Universal Serial aBUSe

Reading time ~15 min

Posted by Dominic White on 15 August 2016

Categories: Defcon, Hardware, Usb

Last Saturday, at Defcon 24, we gave a talk entitled “Universal Serial aBUSe: Remote Physical Access Attacks” about some research we had performed into USB attacks. The talk was part of a research theme we’ve been pursuing related to hardware bypasses of software security. We decided to look into these sorts of attacks after noting their use in real world attacks. For example, you have “Apex predators” such as the NSA’s extensive use of sophisticated hardware implants, most notably for this work, the COTTONMOUTH devices. On the other end of the scale, we noticed real world criminals in the UK and ZA making use of unsophisticated hardware devices, such as hardware keyloggers, drive imagers and physical VPN devices and successfully making off with millions. This led us to hypothesise that there’s probably a large series of possible attacks in between these two extremes. We also noted that there’s not many decent defences against these sorts of attacks, it’s 2016, and the only decent defence against decent hardware keyloggers is still to “manually inspect all USB ports” (assuming this stuff is even visible).

And so, if we manipulate a wise man’s quote to say something we want it to say: “pentesters need to emulate real world attacks”. We’re hoping that with enough hackers equipped with these things, there will be enough “audit findings” to move the needle.

If you’re just here for the tl;dr:

Code is at https://github.com/sensepost/USaBUSe
Video demo is at https://www.youtube.com/watch?v=5gMvtUq30fA

Enough justification, onto the meat!

We took some fairly common attacks (fake keyboards in small USB devices that type nasty things) and extended them to provide us with a bi-directional binary channel over our own wifi network to give us remote access independent of the host’s network. This gives us several improvements over traditional “Rubber Ducky” style attacks:

We can trigger the attack when we want. No missed executions.
We don’t use the host’s network. No hassle on exfil, or potential for NIDS catching us.
We can shrink our initial typed payload to just open the binary pipe. Much less fragile typing required.
Lots of heavy lifting can be moved to the hardware, which gives less for stuff like AV to trigger on or DFIR teams to find.
We don’t show up as a network adapter, our binary pipe is an innocuous USB device, making it harder to spot.

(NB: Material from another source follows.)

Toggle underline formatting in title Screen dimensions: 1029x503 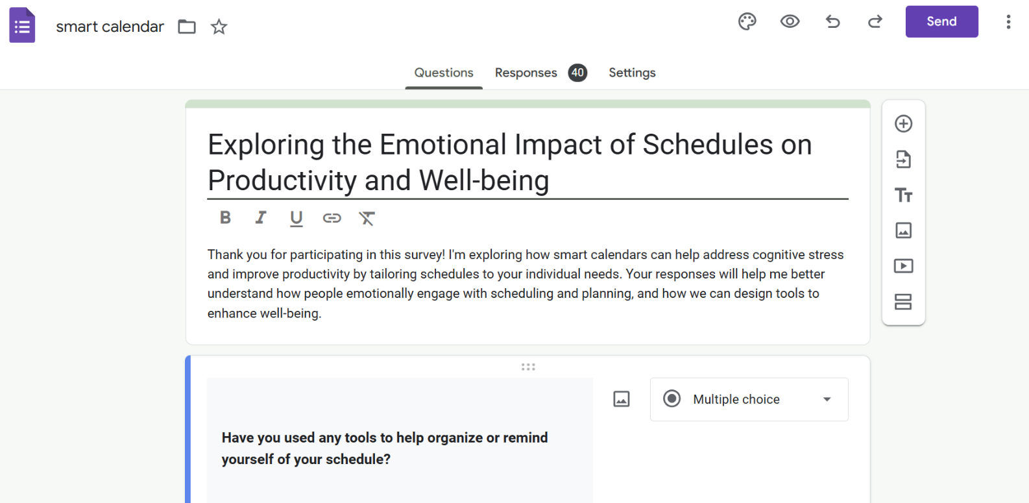tap(296, 219)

Lastly, we wanted this to be a working, end-to-end, attack. This means we also spent time adding some nifty features like:

A mouse jiggler to prevent the screen saver from activating (but with no visible movement of the mouse)
Optimised typed payloads that are partially hidden from a user within 4s, and completely hidden within 12s of their activation
An ability to integrate your favourite payload

Prior work

Before we get into that, we wanted to acknowledge the giants whose shoulders we stood on:

* Adrian Crenshaw Plug & Pray; Malicious USB Devices & his PHUKD – Adrian did the initial work on this, and was the inspiration for the Rubber Ducky.

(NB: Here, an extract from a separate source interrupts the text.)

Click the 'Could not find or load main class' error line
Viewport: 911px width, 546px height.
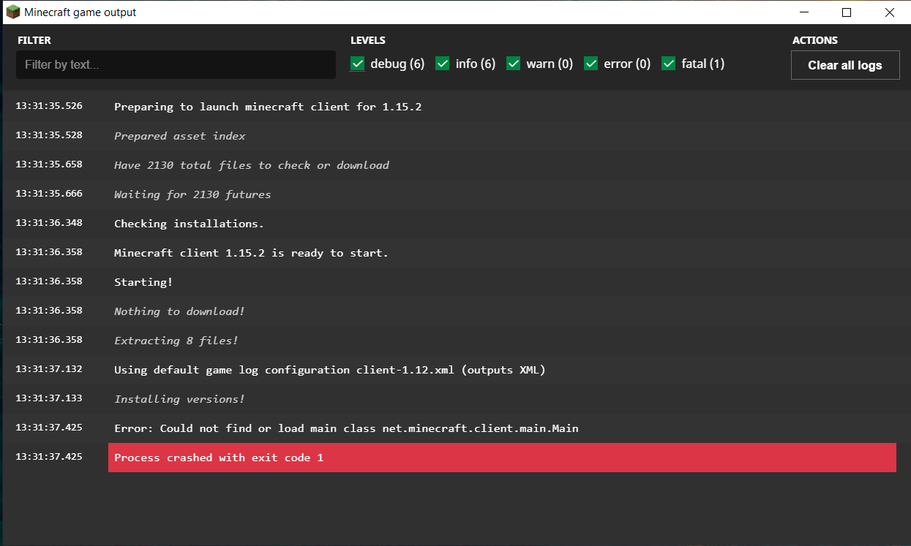pyautogui.click(x=346, y=428)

* Michael Ossman & Dominic Spill’s NSA Playset, TURNIPSCHOOL
Mike and Dom showed that this can be miniaturised like the NSA’s devices with some awesome work, but didn’t get to the on-host stuff.

* There are numerous projects that make use of “typing attacks” such as; HAk5’s Rubber Ducky, Samy’s USBDriveBy, Nikhil’s Kautilya or Elie Bursztein’s work (presented at BHUSA2016).

* Lastly, Seunghun Han released his Iron-HID at HITB AMS after we had submitted our Defcon CFP. It’s cool work, and a very similar idea to ours, but our implementations are very different.

Too many words, show me the pictures

Yeah, yeah, but how does it work?

The Hardware

We initially prototyped the attacks on April Brother’s, Cactus Micro revision 2. Think of it like a Teensy 2 with an ESP8266 stuck on it. This is still the cheapest way to get the hardware for this attack ($11).

The device has two microcontrollers, an Atmega32u4 and an ESP8266. The Atmega32u4 (hereafter AVR) gives us USB device capability using the LUFA stack. The ESP8266 (herafter ESP) is much faster than the AVR, and provides a WiFi interface, however, it doesn’t have USB support. We based our code for the ESP on the esp-link TCP-UART firmware.

However, there are a couple of disadvantages with the Cactus Micro, and we had a new board designed by Ignatius Havemann at BlackBox . It’s open hardware, and the full specs are in the code repo. We’re currently working on plans to make fully assembled versions available. Our boards make a couple of improvements:

They have a USB A connector so you don’t need to solder your own.
They were designed to fit into commonly available thumb drive enclosures.
They have a micro SD slot added for more storage
We changed the reset switch to a hall effect sensor so it can be reset while in the case. This lets you upload new firmware.
The I2C bus between the chips is connected with appropriate pull up resistors
The LED is programmable
The code works on both the Cactus Micro and our boards.

Overview

Here’s an overview of how it all fits together.

The ESP runs a modified version of the esp-link firmware. This provides a VNC server to the attacker, which is how HID events are received. The telnet interface is used to send binary data. Originally, Rogan built a Java client and custom protocol to take HID input, but soon realised that this is what VNC was designed for, and built a VNC server into the esp-link firmware instead.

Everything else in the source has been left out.